## Your assignment:
Copy nothing from the entries below except the lines from the one containing "Jahan Ara (66, 1815)" through the one containing "Back (356, 693)", and copy those exactly.

## Data provided:
<<<<

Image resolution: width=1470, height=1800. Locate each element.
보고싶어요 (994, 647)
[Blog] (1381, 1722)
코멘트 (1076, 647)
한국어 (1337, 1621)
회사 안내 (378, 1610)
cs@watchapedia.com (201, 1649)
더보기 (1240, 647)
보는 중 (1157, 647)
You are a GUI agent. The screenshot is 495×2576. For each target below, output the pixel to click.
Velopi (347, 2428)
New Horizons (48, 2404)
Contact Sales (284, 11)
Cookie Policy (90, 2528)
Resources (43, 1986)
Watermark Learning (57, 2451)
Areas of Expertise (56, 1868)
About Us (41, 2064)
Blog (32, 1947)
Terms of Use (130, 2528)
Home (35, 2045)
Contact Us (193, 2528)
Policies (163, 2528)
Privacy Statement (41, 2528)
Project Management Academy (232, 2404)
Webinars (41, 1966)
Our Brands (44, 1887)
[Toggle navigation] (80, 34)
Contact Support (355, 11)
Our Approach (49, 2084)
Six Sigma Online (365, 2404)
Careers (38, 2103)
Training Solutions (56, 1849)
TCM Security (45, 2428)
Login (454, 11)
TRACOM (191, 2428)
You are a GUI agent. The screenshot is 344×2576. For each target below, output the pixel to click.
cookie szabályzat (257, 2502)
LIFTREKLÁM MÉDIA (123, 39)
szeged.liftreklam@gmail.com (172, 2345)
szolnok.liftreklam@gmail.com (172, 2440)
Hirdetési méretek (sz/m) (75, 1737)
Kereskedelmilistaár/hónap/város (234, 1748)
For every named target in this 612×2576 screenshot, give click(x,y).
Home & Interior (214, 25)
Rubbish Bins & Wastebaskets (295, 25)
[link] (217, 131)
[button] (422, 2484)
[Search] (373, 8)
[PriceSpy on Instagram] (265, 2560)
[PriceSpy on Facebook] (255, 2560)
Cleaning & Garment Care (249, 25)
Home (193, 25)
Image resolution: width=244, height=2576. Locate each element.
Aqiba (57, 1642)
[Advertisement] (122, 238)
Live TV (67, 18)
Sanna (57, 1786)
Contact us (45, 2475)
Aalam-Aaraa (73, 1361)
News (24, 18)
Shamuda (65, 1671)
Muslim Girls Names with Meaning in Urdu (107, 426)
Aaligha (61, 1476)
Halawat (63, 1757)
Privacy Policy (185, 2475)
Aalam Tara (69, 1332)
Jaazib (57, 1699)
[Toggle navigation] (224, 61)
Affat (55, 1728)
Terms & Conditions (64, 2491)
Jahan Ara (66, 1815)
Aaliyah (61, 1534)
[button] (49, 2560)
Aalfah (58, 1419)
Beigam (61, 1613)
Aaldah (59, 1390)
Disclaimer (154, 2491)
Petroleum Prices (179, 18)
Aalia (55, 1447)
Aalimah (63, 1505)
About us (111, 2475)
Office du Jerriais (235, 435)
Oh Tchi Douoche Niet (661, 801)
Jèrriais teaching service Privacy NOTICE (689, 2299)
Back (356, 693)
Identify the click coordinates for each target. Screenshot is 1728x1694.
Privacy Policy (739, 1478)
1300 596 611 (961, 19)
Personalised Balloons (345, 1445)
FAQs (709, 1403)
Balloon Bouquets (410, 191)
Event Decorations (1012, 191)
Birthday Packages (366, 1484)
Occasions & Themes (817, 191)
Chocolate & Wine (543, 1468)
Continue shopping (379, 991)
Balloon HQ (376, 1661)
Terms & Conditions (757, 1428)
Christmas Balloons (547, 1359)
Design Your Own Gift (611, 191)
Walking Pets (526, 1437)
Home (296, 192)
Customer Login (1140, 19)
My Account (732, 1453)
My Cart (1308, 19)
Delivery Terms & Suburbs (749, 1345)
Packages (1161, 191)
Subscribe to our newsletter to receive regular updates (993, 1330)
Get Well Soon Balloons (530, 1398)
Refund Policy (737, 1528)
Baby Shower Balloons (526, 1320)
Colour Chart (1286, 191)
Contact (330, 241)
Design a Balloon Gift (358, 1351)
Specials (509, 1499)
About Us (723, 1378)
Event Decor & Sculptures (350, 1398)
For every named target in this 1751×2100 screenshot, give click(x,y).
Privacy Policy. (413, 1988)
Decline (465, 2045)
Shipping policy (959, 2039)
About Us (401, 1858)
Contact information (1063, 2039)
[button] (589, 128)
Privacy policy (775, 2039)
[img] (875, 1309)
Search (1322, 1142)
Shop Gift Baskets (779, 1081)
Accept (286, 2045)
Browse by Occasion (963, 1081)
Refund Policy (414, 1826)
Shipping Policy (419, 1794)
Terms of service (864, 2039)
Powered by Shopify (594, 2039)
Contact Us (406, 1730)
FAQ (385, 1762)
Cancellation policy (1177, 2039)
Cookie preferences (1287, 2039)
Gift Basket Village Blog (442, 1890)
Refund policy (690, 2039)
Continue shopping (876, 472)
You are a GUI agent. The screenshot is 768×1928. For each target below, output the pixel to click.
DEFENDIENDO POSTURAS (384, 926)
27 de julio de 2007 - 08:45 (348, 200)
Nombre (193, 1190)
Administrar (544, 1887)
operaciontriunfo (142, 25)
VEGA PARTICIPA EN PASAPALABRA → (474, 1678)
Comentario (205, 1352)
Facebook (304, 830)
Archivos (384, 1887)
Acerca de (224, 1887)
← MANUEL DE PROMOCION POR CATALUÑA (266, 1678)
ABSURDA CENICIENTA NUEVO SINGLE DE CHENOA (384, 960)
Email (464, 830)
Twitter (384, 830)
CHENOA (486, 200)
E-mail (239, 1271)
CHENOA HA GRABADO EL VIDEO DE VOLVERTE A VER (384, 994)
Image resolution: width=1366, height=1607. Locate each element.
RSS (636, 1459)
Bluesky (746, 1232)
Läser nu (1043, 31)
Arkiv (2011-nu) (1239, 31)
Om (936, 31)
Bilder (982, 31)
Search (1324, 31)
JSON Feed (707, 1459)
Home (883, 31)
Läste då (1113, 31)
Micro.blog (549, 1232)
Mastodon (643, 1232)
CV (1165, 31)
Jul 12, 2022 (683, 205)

>>>>

## Response to this exercise:
Jahan Ara (66, 1815)
Aaliyah (61, 1534)
[button] (49, 2560)
Aalfah (58, 1419)
Beigam (61, 1613)
Aaldah (59, 1390)
Disclaimer (154, 2491)
Petroleum Prices (179, 18)
Aalia (55, 1447)
Aalimah (63, 1505)
About us (111, 2475)
Office du Jerriais (235, 435)
Oh Tchi Douoche Niet (661, 801)
Jèrriais teaching service Privacy NOTICE (689, 2299)
Back (356, 693)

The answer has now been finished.